How Pricing Software Improves Your Forecasting Precision

December 8, 2015 Eric Petty

When you’re looking for ways to accurately forecast the impact of a mass price change, the key is precision in your data and analysis, your pricing strategy and process.

On one end of the spectrum, you have the most basic forecasting methods; on the other end, you’re applying segmentation that offers greater granularity and precision. In between these extremes, there’s a continuum of increasingly sophisticated forecasting techniques.

Your organization’s capacity for this precision depends on the sophistication of your pricing software and the maturity of your infrastructure.

Getting Started: The Macro-Level Forecast

The most basic approach is the macro-level forecast. Since it’s relatively easy, this technique is available to organizations that don’t have a pricing team; it could be used effectively by your sales or marketing teams, for example.

When you announce a three-percent price increase across the board, you’re forecasting a simple uplift to business. You’re saying that profitability is 18 percent today, and tomorrow it will be 21 percent, due to this 3 percent increase in revenue.

All you need to come up with a high-level estimate are a few lines in a spreadsheet with some gross assumptions. Strictly speaking, you don’t even need pricing software. But there are several ways to add nuance to this approach. For example, if your procurement or supply chain organization is putting together cost increase estimates for the next year, you could layer that into your forecast.

Unfortunately, this type of forecasting doesn’t give you a good idea of what to expect when you implement a general price change. It’s only useful for companies that aren’t yet ready to apply full segmentation, full precision and timing elasticity.

There are many more sophisticated techniques that could be used in conjunction with a price increase to try to predict the outcome. Even the broadest segmentation improves the precision of your forecast. If you have different prices for the U.S. and Europe, for instance, you could factor in a weighted average based on the amount of revenue you’re expecting in those regions.

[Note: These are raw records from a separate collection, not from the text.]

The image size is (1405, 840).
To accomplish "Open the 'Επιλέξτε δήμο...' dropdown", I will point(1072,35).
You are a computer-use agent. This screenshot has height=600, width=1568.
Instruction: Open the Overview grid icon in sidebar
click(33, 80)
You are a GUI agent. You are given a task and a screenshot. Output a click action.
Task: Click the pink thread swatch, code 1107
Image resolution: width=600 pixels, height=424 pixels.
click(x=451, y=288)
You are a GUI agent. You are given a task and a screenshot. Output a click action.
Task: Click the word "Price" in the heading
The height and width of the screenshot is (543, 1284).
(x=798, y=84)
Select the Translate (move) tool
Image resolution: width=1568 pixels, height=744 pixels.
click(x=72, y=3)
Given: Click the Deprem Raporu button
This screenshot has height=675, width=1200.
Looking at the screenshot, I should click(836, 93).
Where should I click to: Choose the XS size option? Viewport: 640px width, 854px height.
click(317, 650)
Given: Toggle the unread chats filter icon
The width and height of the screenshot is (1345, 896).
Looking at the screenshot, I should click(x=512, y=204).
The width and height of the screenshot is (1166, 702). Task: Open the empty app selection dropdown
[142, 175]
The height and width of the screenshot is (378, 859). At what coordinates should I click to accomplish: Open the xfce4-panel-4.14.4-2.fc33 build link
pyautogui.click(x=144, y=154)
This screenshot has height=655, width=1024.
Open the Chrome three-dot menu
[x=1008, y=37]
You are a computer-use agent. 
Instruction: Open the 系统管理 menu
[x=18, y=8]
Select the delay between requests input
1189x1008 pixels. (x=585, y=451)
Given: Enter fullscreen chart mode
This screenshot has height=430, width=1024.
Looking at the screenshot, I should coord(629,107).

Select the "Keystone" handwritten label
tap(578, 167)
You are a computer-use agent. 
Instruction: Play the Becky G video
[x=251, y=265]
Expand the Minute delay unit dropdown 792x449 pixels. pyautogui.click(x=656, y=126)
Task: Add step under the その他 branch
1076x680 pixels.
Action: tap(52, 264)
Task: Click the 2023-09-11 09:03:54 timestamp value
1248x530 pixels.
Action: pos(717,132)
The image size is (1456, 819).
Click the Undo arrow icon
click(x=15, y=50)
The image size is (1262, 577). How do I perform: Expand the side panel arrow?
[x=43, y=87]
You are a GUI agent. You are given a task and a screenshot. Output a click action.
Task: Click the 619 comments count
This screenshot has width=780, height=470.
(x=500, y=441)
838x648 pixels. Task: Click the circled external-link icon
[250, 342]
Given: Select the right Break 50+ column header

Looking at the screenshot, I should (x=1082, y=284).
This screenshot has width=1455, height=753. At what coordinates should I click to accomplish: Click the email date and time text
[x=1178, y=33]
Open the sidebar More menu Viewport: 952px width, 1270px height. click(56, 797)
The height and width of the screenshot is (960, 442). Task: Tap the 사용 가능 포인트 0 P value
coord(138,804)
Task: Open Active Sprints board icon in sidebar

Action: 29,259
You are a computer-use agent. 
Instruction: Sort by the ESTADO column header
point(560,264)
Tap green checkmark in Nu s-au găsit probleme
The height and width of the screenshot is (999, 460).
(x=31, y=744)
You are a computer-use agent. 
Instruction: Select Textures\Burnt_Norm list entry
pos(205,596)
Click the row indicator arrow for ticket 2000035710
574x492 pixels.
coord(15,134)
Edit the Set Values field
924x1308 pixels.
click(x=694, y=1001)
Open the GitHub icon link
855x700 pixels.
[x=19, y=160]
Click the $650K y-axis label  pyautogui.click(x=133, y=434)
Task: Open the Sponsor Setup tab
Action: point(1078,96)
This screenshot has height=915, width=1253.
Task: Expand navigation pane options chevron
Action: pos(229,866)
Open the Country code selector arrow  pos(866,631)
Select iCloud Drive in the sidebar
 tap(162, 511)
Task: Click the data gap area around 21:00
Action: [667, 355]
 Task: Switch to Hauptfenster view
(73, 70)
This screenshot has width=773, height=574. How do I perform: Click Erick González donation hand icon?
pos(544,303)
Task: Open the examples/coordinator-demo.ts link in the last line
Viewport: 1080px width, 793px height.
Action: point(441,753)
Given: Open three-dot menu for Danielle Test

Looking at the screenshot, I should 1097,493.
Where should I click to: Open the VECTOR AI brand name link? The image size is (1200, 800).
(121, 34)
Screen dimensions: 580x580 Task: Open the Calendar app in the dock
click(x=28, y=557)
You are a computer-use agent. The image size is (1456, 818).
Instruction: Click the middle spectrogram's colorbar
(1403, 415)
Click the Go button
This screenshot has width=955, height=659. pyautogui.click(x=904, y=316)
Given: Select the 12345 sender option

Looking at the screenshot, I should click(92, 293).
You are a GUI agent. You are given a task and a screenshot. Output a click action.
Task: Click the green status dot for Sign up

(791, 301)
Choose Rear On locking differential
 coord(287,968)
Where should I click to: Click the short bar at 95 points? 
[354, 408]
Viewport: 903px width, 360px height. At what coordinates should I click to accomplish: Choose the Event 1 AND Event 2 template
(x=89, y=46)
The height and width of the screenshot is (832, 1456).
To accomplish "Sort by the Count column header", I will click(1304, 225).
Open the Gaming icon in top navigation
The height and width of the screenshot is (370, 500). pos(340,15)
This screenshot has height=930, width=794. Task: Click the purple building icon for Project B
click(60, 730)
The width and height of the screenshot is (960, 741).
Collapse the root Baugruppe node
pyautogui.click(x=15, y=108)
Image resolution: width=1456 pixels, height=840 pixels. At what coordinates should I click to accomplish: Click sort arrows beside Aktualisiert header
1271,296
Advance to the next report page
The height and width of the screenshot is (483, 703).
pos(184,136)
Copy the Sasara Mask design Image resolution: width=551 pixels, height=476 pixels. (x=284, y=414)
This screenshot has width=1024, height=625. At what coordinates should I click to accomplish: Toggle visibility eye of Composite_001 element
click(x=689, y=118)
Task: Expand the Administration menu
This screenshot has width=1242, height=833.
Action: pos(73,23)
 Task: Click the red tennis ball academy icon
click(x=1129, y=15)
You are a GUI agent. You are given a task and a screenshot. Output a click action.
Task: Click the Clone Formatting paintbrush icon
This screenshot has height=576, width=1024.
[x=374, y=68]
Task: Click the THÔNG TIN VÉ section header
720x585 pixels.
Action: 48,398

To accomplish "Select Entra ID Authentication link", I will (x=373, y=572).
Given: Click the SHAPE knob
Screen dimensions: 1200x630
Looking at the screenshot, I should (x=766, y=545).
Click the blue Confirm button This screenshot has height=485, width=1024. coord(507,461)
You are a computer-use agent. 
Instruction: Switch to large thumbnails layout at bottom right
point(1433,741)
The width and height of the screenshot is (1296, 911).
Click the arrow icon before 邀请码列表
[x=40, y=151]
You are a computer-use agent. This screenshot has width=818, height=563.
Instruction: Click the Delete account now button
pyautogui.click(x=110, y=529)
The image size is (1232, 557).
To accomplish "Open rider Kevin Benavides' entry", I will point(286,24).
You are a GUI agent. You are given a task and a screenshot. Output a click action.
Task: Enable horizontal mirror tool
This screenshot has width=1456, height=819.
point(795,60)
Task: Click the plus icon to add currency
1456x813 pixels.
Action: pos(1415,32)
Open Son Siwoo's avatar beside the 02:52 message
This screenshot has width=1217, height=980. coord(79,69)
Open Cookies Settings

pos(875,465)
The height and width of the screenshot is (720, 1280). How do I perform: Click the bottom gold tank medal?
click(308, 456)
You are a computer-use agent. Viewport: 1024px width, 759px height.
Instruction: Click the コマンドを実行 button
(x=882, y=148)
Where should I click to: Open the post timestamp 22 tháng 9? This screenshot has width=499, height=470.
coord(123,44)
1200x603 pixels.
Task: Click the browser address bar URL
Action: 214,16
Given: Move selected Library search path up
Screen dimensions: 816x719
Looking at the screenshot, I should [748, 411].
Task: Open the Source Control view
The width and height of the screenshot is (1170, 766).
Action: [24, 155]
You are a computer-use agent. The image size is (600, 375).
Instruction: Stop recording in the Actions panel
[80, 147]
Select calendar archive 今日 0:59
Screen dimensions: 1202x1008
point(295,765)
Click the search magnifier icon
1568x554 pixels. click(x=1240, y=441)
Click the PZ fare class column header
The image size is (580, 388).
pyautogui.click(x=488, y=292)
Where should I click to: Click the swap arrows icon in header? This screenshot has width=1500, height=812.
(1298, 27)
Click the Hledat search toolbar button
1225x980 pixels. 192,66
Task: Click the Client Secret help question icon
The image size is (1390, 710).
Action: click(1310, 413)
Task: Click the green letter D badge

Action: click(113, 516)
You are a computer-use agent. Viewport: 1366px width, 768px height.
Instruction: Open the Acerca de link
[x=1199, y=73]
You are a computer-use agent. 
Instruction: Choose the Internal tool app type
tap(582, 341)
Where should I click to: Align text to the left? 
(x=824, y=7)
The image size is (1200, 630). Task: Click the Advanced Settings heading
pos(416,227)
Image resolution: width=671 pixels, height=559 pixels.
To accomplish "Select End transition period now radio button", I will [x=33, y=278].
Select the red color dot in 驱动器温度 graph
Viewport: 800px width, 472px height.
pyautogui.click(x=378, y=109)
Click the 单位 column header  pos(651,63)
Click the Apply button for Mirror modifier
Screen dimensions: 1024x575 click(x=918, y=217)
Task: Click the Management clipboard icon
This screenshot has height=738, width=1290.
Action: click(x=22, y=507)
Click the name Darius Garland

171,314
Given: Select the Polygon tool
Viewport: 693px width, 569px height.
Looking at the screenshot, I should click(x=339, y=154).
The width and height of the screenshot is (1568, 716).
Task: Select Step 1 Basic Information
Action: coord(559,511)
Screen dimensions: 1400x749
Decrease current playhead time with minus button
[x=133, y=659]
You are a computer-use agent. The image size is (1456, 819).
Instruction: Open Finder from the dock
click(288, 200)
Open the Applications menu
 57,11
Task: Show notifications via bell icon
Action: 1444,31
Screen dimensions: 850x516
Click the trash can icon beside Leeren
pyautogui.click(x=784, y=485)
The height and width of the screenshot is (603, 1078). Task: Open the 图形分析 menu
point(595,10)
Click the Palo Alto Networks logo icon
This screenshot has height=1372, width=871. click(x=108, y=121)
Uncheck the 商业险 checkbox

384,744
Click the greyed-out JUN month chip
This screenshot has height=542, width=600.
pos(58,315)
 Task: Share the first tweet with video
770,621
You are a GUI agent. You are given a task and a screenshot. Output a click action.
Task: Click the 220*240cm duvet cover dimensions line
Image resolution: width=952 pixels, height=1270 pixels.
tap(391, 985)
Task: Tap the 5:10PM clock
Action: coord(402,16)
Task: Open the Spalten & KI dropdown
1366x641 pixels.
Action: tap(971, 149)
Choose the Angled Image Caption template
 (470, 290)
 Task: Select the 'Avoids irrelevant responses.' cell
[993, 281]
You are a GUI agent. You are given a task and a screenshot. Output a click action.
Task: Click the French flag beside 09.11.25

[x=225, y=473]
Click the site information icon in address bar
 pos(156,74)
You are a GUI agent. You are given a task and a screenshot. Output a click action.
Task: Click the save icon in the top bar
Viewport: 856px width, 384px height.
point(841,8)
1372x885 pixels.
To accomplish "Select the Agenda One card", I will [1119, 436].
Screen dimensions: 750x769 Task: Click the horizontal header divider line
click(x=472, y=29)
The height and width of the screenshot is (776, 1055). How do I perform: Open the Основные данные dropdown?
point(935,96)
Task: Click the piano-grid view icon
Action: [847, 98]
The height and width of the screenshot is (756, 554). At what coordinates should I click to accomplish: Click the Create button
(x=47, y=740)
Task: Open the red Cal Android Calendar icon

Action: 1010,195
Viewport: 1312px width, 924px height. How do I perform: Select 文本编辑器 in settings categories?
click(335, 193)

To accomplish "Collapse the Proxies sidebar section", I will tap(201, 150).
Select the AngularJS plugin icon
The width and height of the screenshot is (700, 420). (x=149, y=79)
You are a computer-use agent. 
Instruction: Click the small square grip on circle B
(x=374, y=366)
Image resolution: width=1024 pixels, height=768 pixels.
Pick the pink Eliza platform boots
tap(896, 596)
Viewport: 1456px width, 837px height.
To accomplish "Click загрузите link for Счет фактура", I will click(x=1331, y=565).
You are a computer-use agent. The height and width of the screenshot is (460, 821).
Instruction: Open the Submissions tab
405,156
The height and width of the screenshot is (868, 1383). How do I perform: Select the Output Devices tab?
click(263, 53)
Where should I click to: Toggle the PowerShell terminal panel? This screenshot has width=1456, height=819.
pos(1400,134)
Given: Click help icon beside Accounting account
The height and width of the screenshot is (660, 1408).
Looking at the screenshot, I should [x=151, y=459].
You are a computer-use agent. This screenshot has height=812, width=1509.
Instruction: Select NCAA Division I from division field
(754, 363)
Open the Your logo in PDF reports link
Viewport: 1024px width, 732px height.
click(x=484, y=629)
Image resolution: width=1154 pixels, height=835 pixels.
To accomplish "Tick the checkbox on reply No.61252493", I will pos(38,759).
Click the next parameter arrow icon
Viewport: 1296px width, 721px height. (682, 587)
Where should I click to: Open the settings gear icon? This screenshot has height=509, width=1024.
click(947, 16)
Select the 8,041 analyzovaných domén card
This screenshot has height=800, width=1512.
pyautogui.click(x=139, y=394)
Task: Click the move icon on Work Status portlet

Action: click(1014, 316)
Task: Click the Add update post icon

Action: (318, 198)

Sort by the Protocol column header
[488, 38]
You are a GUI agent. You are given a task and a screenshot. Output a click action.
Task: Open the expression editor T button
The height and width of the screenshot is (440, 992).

For example, if it makes sense for your business, you may choose to use pricing software to run all sorts of price elasticity analyses. If you have market share data, you might want to know how much your price changes are going to affect your share of the market. If you have a good handle on industry-wide trends and believe the market is going to grow by 4 percent, you want your growth to exceed that.

Even with the latest pricing optimization software, there’s still a strategic need for companies to perform and announce mass price changes. But rather than making these changes in one fell swoop, it’s best to take a more tactical approach, updating pricing at different times of the year across different customer segments. At the end of the day, you’re only able to use the forecasting techniques supported by your current system.